TASK PROMPT: Set out the stretch from the first line of the items through the line containing "(x=671, y=174)" as a numbered list, leaving out any blank lines.

--- Start of MATERIAL FOR THIS TASK ---

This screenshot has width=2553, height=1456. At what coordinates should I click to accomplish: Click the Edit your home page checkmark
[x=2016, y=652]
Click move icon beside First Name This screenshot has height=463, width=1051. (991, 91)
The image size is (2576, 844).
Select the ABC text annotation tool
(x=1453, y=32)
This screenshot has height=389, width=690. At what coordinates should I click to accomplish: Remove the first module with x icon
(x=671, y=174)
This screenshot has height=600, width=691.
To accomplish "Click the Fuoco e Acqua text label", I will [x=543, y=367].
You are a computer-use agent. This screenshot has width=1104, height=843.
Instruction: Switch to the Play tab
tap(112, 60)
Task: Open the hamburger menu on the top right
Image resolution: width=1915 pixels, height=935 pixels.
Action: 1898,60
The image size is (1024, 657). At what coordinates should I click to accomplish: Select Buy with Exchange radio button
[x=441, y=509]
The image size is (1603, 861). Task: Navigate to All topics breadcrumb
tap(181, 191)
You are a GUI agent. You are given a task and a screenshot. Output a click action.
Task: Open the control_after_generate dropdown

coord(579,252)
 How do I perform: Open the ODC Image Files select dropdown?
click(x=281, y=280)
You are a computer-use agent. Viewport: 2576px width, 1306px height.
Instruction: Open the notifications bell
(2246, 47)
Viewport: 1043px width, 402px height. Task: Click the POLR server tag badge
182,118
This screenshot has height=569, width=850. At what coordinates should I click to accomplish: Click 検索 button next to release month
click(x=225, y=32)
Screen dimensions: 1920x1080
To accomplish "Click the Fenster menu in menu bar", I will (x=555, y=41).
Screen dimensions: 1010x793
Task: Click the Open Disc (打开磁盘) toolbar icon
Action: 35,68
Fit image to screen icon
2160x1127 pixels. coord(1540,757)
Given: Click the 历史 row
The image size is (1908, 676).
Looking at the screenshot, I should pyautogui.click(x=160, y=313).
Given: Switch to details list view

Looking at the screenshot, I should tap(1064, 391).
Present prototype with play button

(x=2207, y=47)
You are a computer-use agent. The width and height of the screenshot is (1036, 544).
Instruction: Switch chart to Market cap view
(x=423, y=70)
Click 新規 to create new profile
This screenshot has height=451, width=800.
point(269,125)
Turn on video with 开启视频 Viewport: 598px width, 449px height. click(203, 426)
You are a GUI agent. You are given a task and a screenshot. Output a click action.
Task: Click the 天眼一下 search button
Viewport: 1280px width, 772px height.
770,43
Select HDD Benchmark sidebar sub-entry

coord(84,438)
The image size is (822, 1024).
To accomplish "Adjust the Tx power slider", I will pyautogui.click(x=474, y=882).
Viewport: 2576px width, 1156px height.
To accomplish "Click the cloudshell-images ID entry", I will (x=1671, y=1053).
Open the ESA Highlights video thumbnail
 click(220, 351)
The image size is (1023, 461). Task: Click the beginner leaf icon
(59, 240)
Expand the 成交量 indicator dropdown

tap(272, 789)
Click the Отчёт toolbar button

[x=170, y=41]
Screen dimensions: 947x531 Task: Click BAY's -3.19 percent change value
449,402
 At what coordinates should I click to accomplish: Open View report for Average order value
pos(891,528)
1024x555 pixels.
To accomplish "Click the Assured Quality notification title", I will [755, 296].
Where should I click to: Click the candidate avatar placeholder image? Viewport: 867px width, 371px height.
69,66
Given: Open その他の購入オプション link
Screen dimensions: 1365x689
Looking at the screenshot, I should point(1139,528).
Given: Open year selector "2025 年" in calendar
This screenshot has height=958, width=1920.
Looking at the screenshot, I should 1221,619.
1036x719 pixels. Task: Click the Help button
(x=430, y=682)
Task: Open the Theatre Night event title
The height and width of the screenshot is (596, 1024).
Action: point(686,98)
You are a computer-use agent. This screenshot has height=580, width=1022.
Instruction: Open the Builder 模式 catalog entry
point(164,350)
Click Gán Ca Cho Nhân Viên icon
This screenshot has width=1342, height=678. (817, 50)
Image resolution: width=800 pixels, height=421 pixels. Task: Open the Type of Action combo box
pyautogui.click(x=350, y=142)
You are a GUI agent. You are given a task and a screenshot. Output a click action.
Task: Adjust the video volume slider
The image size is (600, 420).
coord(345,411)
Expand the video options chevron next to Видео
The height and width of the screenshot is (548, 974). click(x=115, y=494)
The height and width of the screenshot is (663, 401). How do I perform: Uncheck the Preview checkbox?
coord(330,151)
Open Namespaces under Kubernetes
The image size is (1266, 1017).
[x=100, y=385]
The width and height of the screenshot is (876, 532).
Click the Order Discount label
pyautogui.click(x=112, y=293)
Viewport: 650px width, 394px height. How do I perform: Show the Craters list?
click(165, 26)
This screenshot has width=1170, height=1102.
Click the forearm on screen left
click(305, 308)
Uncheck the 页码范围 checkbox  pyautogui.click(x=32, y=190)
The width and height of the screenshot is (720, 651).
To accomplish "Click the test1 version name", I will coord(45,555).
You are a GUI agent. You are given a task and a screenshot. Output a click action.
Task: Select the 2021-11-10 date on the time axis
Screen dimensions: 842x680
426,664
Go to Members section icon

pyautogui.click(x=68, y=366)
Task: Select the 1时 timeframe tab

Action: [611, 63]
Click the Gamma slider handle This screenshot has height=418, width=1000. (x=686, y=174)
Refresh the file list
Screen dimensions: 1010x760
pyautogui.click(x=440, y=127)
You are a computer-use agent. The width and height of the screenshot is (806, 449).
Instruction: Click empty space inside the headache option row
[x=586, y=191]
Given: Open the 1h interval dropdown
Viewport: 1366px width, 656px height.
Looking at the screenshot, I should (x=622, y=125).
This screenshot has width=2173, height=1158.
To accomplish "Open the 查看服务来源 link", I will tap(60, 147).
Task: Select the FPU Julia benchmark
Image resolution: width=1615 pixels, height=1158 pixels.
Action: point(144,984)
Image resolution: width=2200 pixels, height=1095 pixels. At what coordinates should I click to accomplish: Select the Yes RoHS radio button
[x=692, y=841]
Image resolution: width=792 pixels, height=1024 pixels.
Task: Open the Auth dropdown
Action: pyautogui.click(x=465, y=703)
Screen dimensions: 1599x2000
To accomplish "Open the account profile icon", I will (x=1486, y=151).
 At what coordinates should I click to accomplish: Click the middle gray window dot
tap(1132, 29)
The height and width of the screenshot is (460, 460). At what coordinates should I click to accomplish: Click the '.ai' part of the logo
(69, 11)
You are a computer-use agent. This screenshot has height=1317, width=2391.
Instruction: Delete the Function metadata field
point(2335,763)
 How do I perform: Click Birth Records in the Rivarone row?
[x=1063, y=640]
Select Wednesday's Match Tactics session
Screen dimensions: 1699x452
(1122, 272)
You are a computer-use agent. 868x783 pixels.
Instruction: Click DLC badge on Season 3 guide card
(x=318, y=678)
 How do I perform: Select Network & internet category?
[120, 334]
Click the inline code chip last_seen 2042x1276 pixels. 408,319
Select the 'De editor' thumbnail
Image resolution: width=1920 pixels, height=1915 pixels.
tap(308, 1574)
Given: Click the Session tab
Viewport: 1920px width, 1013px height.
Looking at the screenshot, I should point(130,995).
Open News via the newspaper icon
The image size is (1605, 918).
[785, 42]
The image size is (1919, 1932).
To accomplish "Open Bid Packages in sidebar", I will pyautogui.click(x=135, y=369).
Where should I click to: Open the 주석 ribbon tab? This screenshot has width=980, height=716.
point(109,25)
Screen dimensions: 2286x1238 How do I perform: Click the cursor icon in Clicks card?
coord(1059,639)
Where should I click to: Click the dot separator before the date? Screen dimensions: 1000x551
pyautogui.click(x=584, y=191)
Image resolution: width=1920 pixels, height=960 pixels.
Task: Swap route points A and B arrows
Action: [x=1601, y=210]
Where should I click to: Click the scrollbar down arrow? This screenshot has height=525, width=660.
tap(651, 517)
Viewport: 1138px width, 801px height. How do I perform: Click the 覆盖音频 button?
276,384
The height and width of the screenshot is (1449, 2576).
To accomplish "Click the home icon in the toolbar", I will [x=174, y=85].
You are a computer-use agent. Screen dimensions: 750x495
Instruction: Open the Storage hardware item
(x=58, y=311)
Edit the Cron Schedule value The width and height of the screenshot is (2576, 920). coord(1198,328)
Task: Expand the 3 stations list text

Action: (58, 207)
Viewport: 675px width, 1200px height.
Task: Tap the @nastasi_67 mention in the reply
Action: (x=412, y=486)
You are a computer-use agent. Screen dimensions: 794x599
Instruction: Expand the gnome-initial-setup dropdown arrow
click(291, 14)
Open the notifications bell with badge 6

--- End of MATERIAL FOR THIS TASK ---

EXERCISE SOLUTION:
1. This screenshot has width=2553, height=1456. At what coordinates should I click to accomplish: Click the Edit your home page checkmark
2. [x=2016, y=652]
3. Click move icon beside First Name This screenshot has height=463, width=1051. (991, 91)
4. The image size is (2576, 844).
5. Select the ABC text annotation tool
6. (x=1453, y=32)
7. This screenshot has height=389, width=690. At what coordinates should I click to accomplish: Remove the first module with x icon
8. (x=671, y=174)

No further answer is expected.